(TASK OBJECTIVE): For the records below, output every line from the one holding "Select INTERSECTION radio" through the final line, unaltered, and no other lines.

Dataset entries
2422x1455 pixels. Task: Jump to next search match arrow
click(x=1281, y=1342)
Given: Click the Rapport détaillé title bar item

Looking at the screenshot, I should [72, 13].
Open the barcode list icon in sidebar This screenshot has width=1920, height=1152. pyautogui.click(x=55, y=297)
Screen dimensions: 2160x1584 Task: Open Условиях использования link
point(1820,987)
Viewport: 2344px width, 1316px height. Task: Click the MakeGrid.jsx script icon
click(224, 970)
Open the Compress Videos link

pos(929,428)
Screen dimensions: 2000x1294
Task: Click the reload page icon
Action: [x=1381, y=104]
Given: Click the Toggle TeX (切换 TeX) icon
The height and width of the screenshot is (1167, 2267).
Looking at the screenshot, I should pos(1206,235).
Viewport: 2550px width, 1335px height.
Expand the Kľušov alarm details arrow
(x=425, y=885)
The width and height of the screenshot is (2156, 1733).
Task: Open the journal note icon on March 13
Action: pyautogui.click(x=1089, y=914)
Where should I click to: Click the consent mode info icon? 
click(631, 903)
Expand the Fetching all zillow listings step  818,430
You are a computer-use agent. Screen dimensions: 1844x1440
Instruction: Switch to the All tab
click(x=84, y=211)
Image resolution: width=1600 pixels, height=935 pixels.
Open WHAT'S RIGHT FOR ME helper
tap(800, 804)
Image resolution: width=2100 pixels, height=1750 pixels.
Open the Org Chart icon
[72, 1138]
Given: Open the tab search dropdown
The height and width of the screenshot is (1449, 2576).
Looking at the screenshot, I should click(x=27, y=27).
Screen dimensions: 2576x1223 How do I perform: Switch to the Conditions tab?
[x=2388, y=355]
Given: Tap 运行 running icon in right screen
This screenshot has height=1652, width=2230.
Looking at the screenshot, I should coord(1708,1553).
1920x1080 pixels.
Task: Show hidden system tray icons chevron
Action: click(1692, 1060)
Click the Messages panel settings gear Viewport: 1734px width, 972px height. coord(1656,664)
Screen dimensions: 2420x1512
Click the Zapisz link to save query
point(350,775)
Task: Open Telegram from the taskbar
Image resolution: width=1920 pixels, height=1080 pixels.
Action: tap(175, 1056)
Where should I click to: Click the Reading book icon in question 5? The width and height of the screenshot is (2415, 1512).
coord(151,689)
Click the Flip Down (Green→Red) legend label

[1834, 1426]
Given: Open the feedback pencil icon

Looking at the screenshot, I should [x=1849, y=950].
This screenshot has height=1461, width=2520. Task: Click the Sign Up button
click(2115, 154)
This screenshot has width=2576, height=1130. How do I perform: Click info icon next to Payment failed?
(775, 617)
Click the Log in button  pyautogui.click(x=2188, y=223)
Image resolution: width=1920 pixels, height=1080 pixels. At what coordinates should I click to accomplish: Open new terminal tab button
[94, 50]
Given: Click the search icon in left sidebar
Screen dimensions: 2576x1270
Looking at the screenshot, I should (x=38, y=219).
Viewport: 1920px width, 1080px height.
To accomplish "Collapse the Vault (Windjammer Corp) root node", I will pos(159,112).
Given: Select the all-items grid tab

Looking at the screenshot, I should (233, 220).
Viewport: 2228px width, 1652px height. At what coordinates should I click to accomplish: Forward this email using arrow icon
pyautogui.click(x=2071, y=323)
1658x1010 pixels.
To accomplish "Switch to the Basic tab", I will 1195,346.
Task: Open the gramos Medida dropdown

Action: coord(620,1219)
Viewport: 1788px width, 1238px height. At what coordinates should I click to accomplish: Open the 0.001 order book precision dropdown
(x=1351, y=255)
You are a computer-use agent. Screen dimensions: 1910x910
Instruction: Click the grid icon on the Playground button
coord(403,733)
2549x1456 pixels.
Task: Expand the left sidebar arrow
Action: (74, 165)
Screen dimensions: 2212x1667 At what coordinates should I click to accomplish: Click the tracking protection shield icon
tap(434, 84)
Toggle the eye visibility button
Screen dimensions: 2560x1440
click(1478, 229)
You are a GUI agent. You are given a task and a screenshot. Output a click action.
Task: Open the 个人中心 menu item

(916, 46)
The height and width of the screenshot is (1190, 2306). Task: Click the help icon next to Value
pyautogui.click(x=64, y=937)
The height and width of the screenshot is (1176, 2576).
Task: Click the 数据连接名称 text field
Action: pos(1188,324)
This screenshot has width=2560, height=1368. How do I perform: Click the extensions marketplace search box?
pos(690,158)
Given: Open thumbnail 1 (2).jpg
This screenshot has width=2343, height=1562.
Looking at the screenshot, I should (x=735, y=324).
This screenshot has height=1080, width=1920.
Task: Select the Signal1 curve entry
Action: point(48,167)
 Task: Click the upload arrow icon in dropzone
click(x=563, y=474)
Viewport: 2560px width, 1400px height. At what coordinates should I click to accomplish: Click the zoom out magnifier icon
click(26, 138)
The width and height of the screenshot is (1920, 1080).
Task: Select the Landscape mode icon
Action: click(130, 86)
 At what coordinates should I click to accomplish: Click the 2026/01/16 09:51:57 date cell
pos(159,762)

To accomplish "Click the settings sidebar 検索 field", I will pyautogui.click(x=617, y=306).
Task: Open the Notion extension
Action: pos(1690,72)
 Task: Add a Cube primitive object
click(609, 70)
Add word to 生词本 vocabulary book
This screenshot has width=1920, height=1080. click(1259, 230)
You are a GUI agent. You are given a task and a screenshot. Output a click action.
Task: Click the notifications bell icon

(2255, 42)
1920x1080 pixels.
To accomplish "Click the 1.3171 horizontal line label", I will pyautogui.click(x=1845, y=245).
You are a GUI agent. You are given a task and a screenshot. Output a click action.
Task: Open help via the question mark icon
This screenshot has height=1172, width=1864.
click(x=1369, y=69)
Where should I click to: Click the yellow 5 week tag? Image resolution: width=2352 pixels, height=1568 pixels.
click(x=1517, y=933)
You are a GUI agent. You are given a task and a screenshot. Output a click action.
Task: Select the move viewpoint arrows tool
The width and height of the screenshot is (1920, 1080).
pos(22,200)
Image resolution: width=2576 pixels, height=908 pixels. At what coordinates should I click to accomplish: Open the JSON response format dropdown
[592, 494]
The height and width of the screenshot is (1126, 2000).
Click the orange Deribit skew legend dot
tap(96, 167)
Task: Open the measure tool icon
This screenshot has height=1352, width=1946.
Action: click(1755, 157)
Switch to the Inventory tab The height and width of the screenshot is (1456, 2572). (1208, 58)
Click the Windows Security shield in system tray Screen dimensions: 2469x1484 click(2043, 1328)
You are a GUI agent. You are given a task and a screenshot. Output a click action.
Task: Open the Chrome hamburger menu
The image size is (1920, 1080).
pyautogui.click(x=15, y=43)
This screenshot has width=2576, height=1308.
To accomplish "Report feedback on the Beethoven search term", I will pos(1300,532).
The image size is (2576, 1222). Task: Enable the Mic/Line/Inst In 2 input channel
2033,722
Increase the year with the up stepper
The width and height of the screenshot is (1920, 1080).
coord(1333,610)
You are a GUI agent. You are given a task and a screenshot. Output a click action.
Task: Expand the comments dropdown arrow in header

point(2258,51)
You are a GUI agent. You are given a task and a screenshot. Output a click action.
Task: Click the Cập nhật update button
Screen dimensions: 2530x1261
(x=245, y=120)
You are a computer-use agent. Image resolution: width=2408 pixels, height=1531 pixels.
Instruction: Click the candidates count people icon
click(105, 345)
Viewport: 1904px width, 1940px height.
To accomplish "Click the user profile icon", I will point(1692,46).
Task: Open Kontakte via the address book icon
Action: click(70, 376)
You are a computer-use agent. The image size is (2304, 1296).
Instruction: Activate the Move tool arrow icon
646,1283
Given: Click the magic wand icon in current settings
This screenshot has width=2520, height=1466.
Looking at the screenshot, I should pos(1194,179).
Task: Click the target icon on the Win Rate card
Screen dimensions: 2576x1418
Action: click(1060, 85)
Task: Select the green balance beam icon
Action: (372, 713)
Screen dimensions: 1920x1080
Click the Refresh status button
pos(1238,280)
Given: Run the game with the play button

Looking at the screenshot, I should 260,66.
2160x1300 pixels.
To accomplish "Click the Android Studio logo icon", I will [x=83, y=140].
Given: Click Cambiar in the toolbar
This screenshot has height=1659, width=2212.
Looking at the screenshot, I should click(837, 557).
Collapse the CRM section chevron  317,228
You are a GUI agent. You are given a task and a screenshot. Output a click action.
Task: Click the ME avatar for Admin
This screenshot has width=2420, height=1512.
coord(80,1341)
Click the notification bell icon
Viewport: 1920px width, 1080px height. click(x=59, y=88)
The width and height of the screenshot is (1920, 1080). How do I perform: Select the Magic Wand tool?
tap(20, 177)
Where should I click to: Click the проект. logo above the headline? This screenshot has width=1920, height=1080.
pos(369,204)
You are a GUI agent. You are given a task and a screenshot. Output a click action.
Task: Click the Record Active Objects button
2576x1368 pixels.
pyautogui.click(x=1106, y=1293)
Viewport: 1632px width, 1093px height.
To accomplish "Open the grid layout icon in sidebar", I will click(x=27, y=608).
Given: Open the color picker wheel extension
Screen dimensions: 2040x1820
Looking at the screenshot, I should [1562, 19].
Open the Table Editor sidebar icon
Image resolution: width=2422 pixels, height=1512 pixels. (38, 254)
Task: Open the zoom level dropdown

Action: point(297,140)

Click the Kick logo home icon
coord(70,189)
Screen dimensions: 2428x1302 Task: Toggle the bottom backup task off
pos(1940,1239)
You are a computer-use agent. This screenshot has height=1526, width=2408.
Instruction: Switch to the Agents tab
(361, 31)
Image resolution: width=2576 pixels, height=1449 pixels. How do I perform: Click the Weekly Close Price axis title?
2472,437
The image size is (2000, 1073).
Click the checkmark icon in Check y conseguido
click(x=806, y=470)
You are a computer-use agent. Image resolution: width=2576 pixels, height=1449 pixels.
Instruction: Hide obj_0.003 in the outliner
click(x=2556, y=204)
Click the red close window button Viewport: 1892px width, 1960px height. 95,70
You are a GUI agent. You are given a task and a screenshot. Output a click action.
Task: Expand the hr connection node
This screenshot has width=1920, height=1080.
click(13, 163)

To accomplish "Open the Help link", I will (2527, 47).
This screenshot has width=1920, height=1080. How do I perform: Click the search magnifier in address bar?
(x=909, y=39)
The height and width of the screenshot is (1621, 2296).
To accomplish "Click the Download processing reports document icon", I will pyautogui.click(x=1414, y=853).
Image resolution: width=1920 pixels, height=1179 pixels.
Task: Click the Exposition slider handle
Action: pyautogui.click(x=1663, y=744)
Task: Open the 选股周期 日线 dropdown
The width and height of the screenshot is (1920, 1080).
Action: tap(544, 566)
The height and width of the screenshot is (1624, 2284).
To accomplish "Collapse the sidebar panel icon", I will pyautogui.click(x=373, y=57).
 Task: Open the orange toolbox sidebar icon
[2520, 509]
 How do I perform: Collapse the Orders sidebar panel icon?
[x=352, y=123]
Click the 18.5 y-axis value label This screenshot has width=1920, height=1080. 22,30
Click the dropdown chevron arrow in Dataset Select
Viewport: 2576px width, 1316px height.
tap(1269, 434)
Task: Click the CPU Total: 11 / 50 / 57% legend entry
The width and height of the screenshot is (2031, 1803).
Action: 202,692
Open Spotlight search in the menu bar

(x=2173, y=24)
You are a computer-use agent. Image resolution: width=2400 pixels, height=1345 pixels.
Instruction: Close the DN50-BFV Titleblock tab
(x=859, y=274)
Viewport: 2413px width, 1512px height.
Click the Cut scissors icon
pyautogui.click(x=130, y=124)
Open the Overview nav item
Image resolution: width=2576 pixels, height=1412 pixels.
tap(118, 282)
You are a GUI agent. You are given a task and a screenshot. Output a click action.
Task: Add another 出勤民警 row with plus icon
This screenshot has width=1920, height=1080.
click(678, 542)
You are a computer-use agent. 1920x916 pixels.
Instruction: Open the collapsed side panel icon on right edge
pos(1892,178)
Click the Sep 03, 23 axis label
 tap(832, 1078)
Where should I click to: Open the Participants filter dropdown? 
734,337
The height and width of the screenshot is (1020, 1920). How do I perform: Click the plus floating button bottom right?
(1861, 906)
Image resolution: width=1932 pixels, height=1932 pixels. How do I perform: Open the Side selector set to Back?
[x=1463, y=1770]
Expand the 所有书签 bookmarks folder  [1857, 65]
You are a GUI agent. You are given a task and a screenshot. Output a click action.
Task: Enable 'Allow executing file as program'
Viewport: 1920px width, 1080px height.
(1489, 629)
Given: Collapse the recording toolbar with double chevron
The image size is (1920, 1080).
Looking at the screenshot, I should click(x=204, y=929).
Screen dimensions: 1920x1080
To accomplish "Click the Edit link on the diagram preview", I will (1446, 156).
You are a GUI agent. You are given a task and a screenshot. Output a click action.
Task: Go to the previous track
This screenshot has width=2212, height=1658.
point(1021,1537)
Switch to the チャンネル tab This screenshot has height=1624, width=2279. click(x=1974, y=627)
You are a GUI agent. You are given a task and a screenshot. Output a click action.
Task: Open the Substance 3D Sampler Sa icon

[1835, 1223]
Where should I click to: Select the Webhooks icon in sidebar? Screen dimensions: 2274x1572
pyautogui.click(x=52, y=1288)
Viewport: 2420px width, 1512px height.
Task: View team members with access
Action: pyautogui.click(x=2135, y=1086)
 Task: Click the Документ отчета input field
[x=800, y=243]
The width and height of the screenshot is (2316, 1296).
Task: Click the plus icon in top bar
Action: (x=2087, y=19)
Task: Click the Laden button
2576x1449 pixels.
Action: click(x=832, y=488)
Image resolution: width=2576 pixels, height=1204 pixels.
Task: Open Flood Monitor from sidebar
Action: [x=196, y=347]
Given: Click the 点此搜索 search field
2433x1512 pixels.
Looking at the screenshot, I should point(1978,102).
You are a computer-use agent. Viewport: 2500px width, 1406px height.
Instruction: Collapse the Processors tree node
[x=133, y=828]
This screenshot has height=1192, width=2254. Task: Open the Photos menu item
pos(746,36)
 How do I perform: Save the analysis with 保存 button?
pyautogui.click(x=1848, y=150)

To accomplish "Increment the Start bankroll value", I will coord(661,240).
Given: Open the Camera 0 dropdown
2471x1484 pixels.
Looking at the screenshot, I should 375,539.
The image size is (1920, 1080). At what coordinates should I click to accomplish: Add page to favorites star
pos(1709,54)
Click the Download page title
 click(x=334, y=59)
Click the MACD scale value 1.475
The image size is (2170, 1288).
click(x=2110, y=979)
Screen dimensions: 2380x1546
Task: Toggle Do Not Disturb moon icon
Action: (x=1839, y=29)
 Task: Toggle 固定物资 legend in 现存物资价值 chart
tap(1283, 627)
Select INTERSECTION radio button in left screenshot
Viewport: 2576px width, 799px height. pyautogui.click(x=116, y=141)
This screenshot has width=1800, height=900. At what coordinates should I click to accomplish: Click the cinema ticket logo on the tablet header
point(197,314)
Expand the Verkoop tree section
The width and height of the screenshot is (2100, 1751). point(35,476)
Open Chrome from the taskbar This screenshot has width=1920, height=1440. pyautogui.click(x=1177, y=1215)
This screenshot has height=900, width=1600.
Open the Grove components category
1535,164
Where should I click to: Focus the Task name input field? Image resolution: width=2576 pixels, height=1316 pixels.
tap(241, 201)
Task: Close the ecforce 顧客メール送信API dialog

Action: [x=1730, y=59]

(RESULT FOR THIS TASK):
Select INTERSECTION radio button in left screenshot
Viewport: 2576px width, 799px height. pyautogui.click(x=116, y=141)
This screenshot has width=1800, height=900. At what coordinates should I click to accomplish: Click the cinema ticket logo on the tablet header
point(197,314)
Expand the Verkoop tree section
The width and height of the screenshot is (2100, 1751). point(35,476)
Open Chrome from the taskbar This screenshot has width=1920, height=1440. pyautogui.click(x=1177, y=1215)
This screenshot has height=900, width=1600.
Open the Grove components category
1535,164
Where should I click to: Focus the Task name input field? Image resolution: width=2576 pixels, height=1316 pixels.
tap(241, 201)
Task: Close the ecforce 顧客メール送信API dialog

Action: [x=1730, y=59]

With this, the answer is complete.